Continued revisions for Greenback School frustrate some
School-building program in Loudon repeatedly delayed
Hugh G. Willett knoxnews.com
The Loudon County Commission's decision Monday to approve $250,000 for revised plans for a new Greenback School opens another chapter in an on-again, off-again school building program.
Schools director Wayne Honeycutt told the commission downsized plans for Greenback as proposed by the school system will save $6 million to $8 million in construction costs.
School administrators also have agreed to look at downsizing other parts of the building program, envisioned with two phases.
The first phase includes the new Greenback School, improvements to the cafeteria at Philadelphia School and a new Fort Loudoun Middle School. The second phase includes renovations to Highland Park Middle School and perhaps a new school on U.S. Highway 321.
Since 2006 Loudon County has allocated more than $2 million with two architectural firms on drawings and construction plans for the building program.
Some county commissioners question the wisdom of the delays and continued revisions to plans that have already been paid for.
"I'm getting tired of this," Commission Chairman Roy Bledsoe said before he voted to fund revised plans out of the Adequate Facilities Tax fund.
Commissioner Austin Shaver voted to pay for the revisions but questioned whether further delays would be cost effective.
"Sooner or later you have to ask, where do we cut it off?" he said.
Debate over the Loudon County building program has translated into controversy over funding all or part of the first and second phase. Building new schools will require a property tax hike.
Jason Vance, assistant schools director, who replaces Honeycutt as director July 1, said shrinking the size of some of the projects will save the county a lot more money.

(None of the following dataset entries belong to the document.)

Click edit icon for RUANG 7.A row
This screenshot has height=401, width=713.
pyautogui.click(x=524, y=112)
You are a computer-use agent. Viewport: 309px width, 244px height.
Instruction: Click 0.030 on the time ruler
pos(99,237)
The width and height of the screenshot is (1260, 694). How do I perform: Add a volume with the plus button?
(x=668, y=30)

More importantly, reducing the program to a more realistic scope was necessary to secure funding from the County Commission, he said.
"We're trying not to place an undue burden on the taxpayer," Vance said.

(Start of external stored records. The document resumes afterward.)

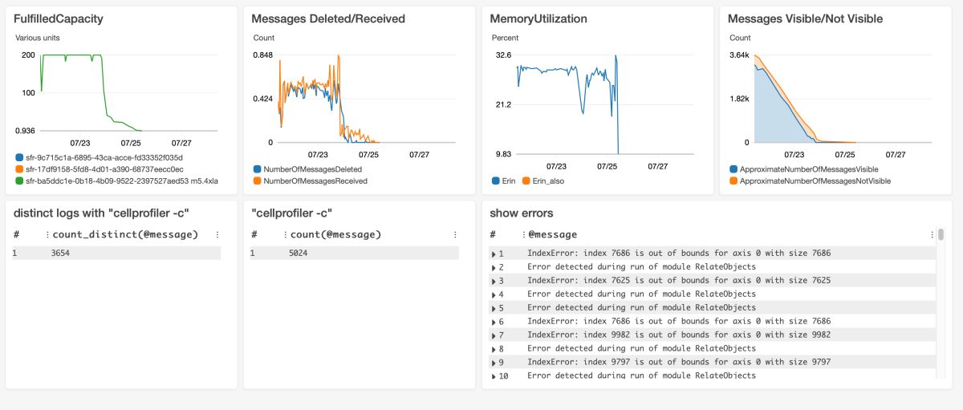Toggle the Erin series legend label
This screenshot has height=410, width=963.
(x=510, y=181)

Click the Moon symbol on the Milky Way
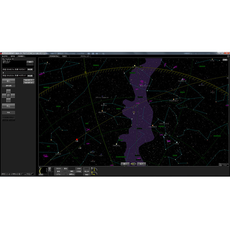coord(134,112)
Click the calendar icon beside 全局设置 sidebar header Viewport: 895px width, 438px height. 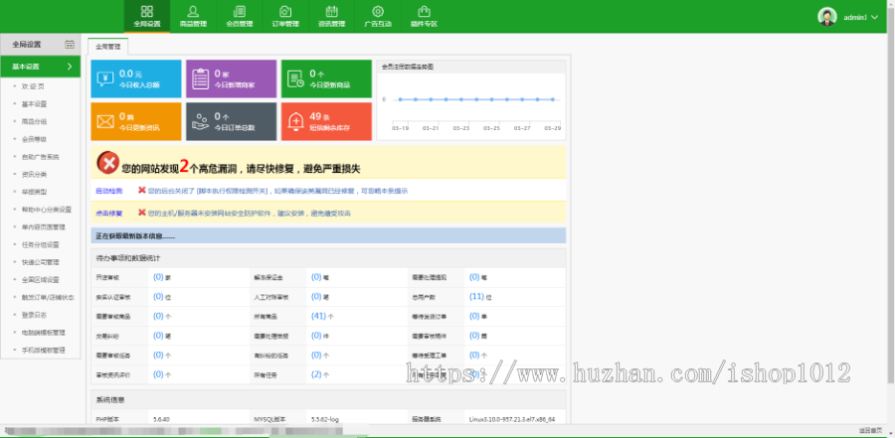point(70,44)
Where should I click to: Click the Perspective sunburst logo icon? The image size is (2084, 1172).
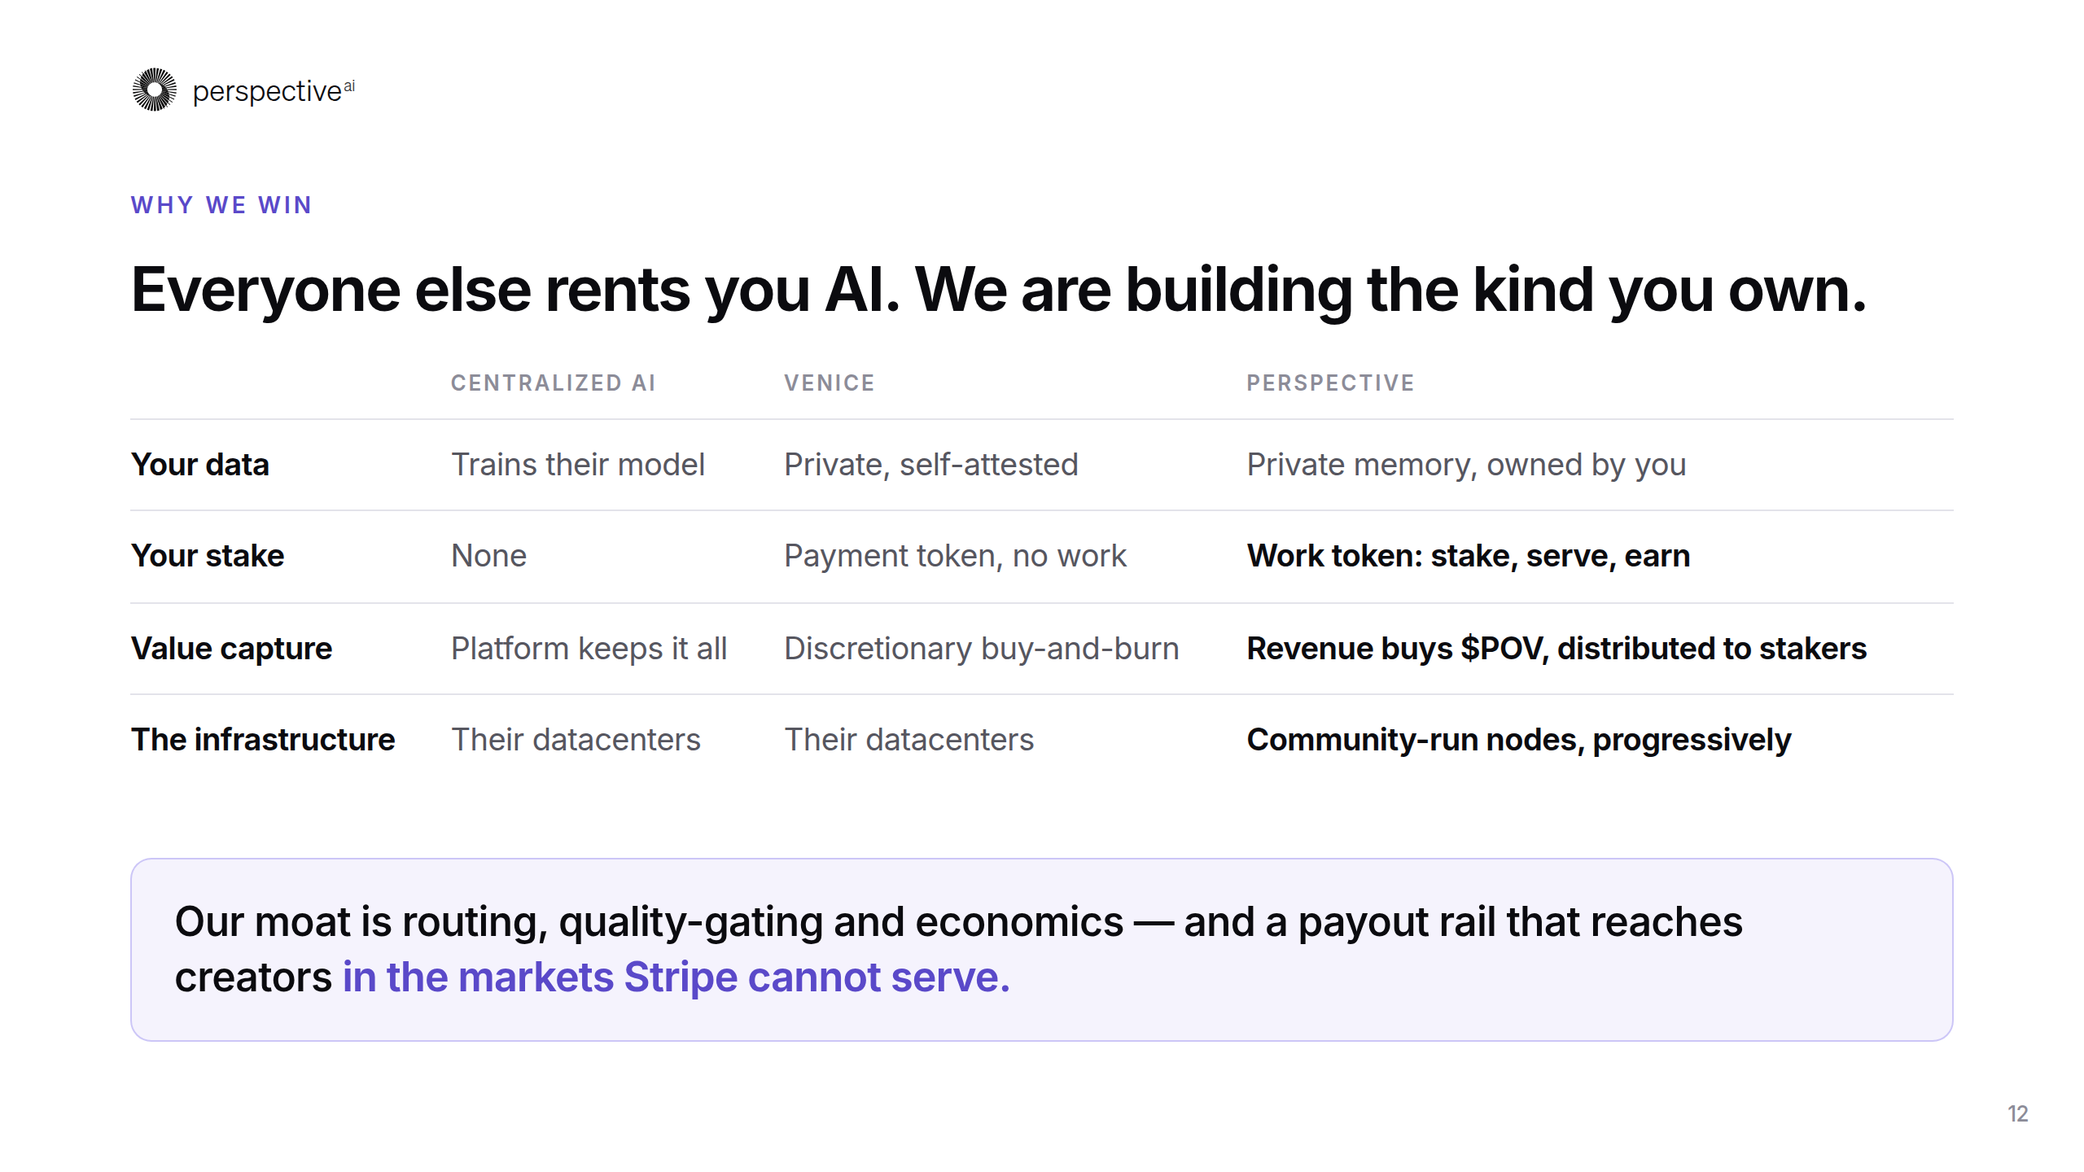[x=155, y=90]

Continued changes through the years have also led to disagreement over the amount the county has been billed by Community Tectonics, the Knoxville architectural firm that drew up plans. The firm says it is owed $181,000 for work on the original Greenback plans, Honeycutt said.
"Our attorneys are looking at that," he said.
Community Tectonics CEO Don Shell said that his firm will ultimately be paid 5 percent of the cost of completed work. In the meantime, his firm needs to be compensated for work already completed on the original plans for a larger Greenback School.
"We completed one set of plans and we are going to create a new set of plans," he said.
More changes to the plans for other schools in phase one and phase two may be coming.
Commissioner David Meers suggested Monday that the school board and administration look at downsizing plans for the new middle school that was to be included in phase one.
Loudon resident Pat Hunter said she is concerned that the school board budget committee did not vote to revise the plans for Greenback. The request came from the central office and went directly to County Commission, she said.
"I'm concerned that procedures are not being followed and money is being wasted," she said.
Plans have also been drawn up for improvements at Loudon Elementary and Highland Park School as part of phase two of the building program even though the school board has had trouble convincing commission to fund phase one of the program.
Ultimately, if phase two of the program is revised or downsized, the money used for those original plans will be wasted, Hunter said.
"We can't throw money away that easily," she said.